━━ Material supplied
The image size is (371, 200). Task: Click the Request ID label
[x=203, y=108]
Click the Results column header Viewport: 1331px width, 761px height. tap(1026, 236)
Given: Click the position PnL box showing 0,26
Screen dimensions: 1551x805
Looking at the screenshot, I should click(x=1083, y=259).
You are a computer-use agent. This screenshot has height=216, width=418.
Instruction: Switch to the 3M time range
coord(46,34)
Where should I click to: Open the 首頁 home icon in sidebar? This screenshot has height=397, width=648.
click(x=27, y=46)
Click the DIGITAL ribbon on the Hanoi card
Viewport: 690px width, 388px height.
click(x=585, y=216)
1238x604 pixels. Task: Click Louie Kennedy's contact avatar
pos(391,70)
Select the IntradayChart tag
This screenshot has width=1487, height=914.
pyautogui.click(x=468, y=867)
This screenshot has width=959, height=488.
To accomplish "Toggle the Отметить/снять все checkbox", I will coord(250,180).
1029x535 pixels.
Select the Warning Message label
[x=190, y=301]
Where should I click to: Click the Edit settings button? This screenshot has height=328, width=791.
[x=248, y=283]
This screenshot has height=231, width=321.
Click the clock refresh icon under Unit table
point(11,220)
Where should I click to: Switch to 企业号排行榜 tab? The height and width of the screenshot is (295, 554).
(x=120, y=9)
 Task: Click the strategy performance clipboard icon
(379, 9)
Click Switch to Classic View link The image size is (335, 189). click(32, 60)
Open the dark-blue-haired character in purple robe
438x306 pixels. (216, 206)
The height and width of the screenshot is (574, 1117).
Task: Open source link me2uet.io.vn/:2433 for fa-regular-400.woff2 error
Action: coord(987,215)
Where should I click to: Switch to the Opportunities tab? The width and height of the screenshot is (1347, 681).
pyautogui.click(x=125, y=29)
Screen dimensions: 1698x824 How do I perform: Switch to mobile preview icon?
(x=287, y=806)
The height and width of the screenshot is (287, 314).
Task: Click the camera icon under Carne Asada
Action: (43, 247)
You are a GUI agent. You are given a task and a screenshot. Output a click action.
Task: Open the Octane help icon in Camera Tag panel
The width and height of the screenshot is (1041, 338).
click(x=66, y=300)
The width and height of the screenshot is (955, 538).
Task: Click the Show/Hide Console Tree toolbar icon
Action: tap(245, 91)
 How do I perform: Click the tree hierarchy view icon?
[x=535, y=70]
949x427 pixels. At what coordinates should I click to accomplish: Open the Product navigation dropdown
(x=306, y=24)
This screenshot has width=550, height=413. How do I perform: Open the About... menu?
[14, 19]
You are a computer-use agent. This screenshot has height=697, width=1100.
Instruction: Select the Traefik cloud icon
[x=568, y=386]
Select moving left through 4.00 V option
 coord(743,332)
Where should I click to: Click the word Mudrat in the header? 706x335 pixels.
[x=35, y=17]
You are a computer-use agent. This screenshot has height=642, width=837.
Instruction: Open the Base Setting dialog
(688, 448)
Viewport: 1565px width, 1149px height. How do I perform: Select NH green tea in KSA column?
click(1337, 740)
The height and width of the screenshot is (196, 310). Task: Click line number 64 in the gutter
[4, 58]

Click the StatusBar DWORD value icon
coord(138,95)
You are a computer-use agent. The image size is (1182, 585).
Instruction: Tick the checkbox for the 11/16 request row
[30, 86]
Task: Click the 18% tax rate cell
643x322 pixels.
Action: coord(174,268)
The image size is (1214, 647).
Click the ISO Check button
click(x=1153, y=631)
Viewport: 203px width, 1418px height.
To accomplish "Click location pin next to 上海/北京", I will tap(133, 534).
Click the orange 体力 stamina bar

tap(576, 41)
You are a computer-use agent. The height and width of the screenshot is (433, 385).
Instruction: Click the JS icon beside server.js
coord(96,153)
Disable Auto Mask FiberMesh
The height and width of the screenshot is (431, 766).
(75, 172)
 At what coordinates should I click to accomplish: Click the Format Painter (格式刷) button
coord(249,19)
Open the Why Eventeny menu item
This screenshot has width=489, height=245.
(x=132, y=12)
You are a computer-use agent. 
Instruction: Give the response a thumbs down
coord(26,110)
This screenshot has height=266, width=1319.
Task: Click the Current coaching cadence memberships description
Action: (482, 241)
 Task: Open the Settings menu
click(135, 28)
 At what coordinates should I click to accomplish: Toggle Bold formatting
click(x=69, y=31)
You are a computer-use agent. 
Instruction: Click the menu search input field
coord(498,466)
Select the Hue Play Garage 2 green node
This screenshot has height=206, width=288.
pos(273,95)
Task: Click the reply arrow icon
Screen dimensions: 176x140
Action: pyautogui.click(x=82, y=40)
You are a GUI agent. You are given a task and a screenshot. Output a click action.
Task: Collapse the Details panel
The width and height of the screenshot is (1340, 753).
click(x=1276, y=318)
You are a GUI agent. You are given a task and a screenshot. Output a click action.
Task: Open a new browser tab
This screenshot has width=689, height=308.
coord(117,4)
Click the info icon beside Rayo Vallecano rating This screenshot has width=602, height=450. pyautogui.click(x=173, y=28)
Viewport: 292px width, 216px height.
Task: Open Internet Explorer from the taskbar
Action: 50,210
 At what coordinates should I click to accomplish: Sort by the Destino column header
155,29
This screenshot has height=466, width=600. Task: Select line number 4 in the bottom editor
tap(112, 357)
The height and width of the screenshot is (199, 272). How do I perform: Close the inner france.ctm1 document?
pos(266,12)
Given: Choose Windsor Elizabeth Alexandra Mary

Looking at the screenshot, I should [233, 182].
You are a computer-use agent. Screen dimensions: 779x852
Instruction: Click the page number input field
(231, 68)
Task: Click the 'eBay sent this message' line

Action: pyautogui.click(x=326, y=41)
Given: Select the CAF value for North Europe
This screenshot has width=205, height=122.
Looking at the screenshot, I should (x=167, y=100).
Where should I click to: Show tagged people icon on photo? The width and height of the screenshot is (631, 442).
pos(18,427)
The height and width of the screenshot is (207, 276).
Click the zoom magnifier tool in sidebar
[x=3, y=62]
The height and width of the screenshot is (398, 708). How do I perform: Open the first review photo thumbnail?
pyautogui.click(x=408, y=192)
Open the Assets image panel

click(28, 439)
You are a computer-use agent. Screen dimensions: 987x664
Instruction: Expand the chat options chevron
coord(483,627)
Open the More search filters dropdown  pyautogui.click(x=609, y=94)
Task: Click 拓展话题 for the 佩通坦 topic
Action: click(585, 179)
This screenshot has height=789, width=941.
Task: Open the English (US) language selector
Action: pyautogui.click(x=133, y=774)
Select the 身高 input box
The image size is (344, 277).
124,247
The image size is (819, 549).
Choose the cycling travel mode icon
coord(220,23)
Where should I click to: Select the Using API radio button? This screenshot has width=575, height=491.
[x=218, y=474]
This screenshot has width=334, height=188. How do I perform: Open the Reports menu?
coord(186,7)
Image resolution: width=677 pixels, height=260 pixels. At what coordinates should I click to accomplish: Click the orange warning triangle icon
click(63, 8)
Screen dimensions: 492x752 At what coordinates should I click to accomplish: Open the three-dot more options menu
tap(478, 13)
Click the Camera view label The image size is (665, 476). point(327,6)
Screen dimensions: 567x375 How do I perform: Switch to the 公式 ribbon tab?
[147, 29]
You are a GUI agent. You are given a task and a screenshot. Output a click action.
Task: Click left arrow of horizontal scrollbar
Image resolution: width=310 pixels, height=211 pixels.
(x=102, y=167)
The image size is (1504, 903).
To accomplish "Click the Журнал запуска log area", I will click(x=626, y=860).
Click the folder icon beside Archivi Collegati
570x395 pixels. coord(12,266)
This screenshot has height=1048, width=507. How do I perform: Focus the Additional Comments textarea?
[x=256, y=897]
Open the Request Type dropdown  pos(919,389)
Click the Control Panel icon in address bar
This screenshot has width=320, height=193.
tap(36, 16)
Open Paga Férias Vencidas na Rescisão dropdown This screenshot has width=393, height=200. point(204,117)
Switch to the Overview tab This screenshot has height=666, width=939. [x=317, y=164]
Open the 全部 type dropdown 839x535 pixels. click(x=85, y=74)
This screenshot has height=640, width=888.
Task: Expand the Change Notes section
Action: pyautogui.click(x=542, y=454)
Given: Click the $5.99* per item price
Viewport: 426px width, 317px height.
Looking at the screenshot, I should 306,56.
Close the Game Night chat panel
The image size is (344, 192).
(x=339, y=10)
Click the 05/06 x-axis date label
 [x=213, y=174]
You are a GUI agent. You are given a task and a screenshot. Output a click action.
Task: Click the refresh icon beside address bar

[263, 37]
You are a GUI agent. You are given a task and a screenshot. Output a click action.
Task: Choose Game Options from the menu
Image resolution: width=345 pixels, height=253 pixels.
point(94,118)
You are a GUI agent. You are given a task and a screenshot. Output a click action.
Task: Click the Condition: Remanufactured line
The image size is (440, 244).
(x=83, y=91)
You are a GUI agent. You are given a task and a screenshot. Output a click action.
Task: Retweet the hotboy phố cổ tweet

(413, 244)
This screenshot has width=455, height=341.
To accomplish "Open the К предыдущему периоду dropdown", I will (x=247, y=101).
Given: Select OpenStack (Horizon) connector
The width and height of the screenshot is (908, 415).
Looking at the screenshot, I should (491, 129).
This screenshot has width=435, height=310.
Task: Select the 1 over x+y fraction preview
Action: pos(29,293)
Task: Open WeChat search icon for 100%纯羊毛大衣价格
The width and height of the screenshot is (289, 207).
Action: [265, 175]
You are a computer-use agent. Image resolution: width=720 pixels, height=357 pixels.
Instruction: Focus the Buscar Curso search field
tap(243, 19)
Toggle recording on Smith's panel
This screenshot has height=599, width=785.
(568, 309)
━━━━
● What you have to do: Please copy each line of the records above that holds the word "Game".

● Result below:
Close the Game Night chat panel
Task: Choose Game Options from the menu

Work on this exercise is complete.